April 8, 2006

IS THE POPE CATHOLIC?:

Was George Washington a Christian?: A riddle wrapped in a mystery inside an enigma: a review of Washington's God by Michael and Jana Novak (Al Zambone, Books & Culture)

The Novaks' central argument, following several chapters recapitulating Washington's life, is based upon Washington's incessant appeals to and observations of the ways of Providence. This is something ignored or dismissed by many biographers, which is foolish; Washington used "Providence" so often that it can be characterized as one of his three ruling ideas of how the world works or should work (the other two, I believe, are "West" and "Union"). His idea of Providence was that it was the intervention of an all-powerful and all-merciful God in the events of mankind. This Providence was often seen as working the near-miraculous, such as in the Continental Army's escape through night and fog from Brooklyn past the British fleet. Washington's "Providence," the Novaks convincingly demonstrate, is not impersonal fate; moreover, Washington does not view Providence as always being on his side. While he often describes Providence as benevolent and God as merciful, his favorite description of Providence is "inscrutable." Providence is not the leader of America's team; It does what It does, and is not always understood by a humanity that is being done unto. In the face of Providence, Washington is both thankful and resigned. Indeed, Washington's very last words as he died, "'Tis well," reflect the most important belief of his life.

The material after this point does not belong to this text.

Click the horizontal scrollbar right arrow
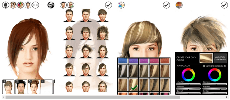tap(227, 97)
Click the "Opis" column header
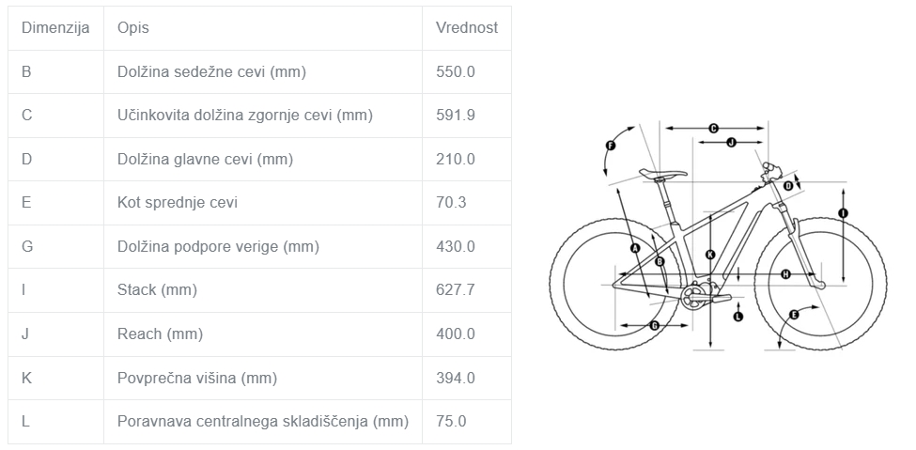 133,27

For Washington, Providence had a personality. Thus it is difficult, as the Novaks further argue, to describe Washington as a Deist in the classic 18th-century sense. Many if not all Deists would accept the concept of Providence in general terms, as the overarching care of the Creator-God for the world that He had established. However they would be quick to deride any idea that this God would intervene in the world using anything that seemed even vaguely miraculous; in theological terms, they denied the need for special providence. Washington, however, often appeals precisely to special Providence. Moreover, as in his letter to the Hebrew Congregation in Savannah, Washington identifies that special Providence as being none other than Jehovah, "who long since delivered the Hebrews from their Egyptian oppressors" and whose "agency has lately been conspicuous, in establishing these United States as an independent nation."

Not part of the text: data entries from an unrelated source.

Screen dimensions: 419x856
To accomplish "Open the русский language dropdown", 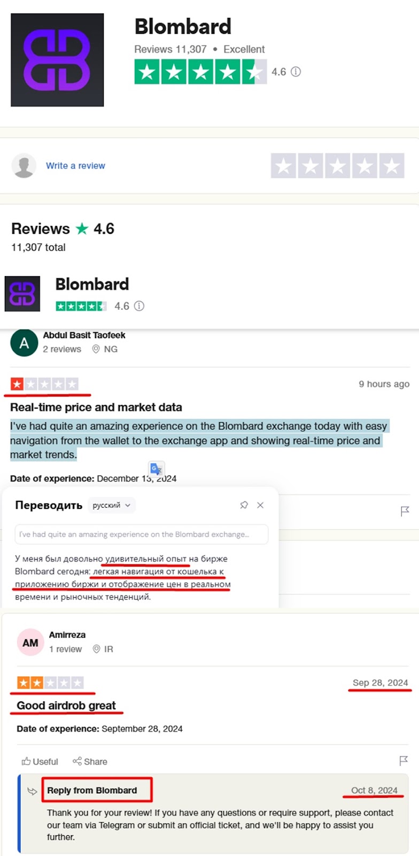I will pyautogui.click(x=111, y=505).
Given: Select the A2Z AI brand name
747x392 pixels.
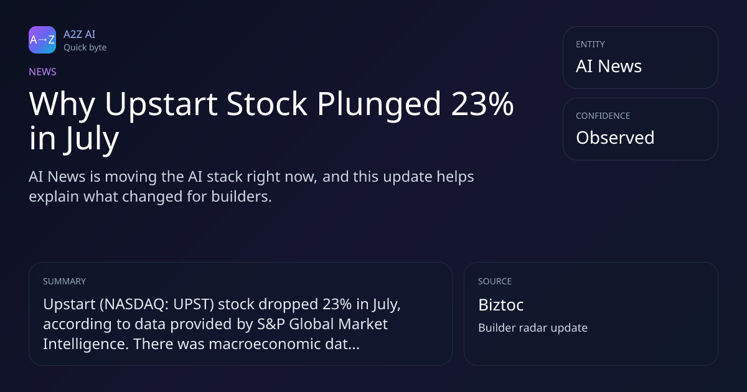Looking at the screenshot, I should [79, 34].
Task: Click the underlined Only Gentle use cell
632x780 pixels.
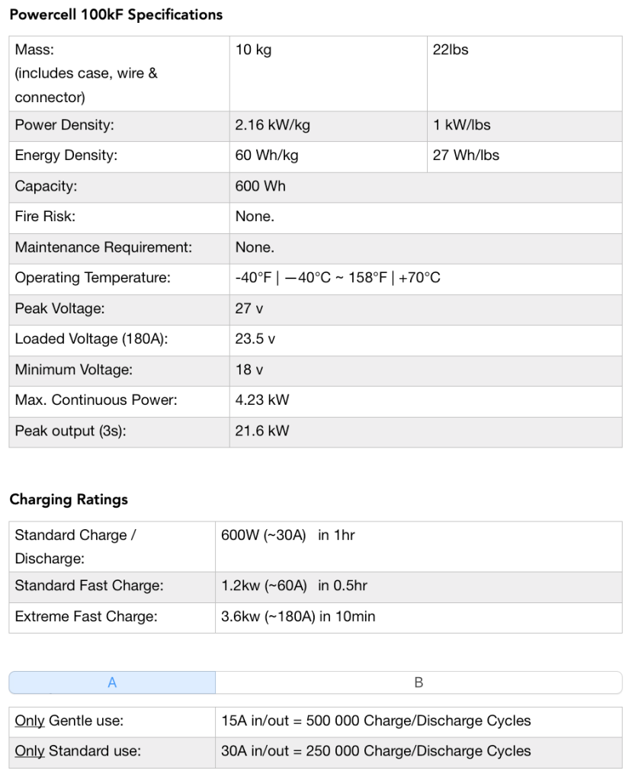Action: [69, 721]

First Inaugural Address of George Washington (New York City, April 30, 1789)
[I]t would be peculiarly improper to omit in this first official act my fervent supplications to that Almighty Being who rules over the universe, who presides in the councils of nations, and whose providential aids can supply every human defect, that His benediction may consecrate to the liberties and happiness of the people of the United States a Government instituted by themselves for these essential purposes, and may enable every instrument employed in its administration to execute with success the functions allotted to his charge. In tendering this homage to the Great Author of every public and private good, I assure myself that it expresses your sentiments not less than my own, nor those of my fellow- citizens at large less than either. No people can be bound to acknowledge and adore the Invisible Hand which conducts the affairs of men more than those of the United States. Every step by which they have advanced to the character of an independent nation seems to have been distinguished by some token of providential agency; and in the important revolution just accomplished in the system of their united government the tranquil deliberations and voluntary consent of so many distinct communities from which the event has resulted can not be compared with the means by which most governments have been established without some return of pious gratitude, along with an humble anticipation of the future blessings which the past seem to presage. These reflections, arising out of the present crisis, have forced themselves too strongly on my mind to be suppressed. You will join with me, I trust, in thinking that there are none under the influence of which the proceedings of a new and free government can more auspiciously commence.

It would only be improper to omit for a Judeo-Christian.